Last week I read a really incredible paper published as OA in Nature titled, The global landscape of cognition: hierarchical aggregation as an organizational principle of human cortical networks and functions. In addition to breaking some terrific new methodological ground, the paper provides a first glimpse at what we might call a “Biological Bloom’s Taxonomy.”

The elements in the cognitive domain of Bloom’s Taxonomy are listed in an order that goes from simplest (e.g., remembering facts) to most difficult (e.g., creative synthesis). There are theoretical reasons to believe that the ordering of elements in the taxonomy is appropriate. However, there is room for argument about the ordering of elements in the taxonomy (not to mention its composition), as we saw when Anderson and Krathwohl published a revised version of the taxonomy in the early 2000s.

By a “Biological Bloom’s Taxonomy” I mean that Taylor et al. have taken a strong first step toward creating a taxonomy of cognitive elements where the simple to complex ordering is not derived from theory, but is derived instead from biological measures of which elements in the taxonomy require the deepest thought. I use “depth” here on purpose. Give the article a read and watch for Figure 6, but don’t just jump directly to Figure 6 without reading the article because you won’t understand what it’s saying.
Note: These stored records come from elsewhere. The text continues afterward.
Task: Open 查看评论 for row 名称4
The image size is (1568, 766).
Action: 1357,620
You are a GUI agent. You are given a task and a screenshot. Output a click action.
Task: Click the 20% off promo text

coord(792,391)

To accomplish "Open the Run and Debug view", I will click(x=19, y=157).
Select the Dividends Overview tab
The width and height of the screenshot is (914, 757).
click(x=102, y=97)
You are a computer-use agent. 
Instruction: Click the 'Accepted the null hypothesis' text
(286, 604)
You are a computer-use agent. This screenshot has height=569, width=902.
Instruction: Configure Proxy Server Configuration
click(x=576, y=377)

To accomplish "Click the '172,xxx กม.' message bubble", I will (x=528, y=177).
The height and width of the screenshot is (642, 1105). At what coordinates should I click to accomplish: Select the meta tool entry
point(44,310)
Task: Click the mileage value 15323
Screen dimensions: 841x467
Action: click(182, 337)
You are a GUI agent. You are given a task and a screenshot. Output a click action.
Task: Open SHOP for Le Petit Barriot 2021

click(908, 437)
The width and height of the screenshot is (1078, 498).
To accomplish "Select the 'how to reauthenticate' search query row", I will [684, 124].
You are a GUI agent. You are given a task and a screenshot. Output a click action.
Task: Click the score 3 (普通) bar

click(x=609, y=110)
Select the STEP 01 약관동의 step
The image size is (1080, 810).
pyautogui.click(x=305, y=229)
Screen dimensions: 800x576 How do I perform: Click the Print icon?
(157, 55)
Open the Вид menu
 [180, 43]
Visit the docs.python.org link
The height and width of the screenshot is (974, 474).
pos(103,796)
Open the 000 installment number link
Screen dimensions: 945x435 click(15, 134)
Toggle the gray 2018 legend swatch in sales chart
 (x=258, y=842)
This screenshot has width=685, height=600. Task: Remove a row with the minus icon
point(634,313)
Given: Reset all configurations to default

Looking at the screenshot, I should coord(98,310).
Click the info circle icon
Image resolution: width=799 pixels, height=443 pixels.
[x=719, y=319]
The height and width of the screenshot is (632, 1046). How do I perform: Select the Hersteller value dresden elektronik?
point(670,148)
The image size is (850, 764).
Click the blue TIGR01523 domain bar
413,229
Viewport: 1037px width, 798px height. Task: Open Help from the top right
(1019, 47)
This represents some exciting new territory and represents the rare – almost mythical – circumstance when work in neurobiology seems to have direct implications for education. For example, I see clear biological grounds here for asking students to engage in more reflection and pondering of abstract concepts. I’m still unpacking the implications of the article for instructional design, but I find the whole line of work suggested by the article extremely exciting.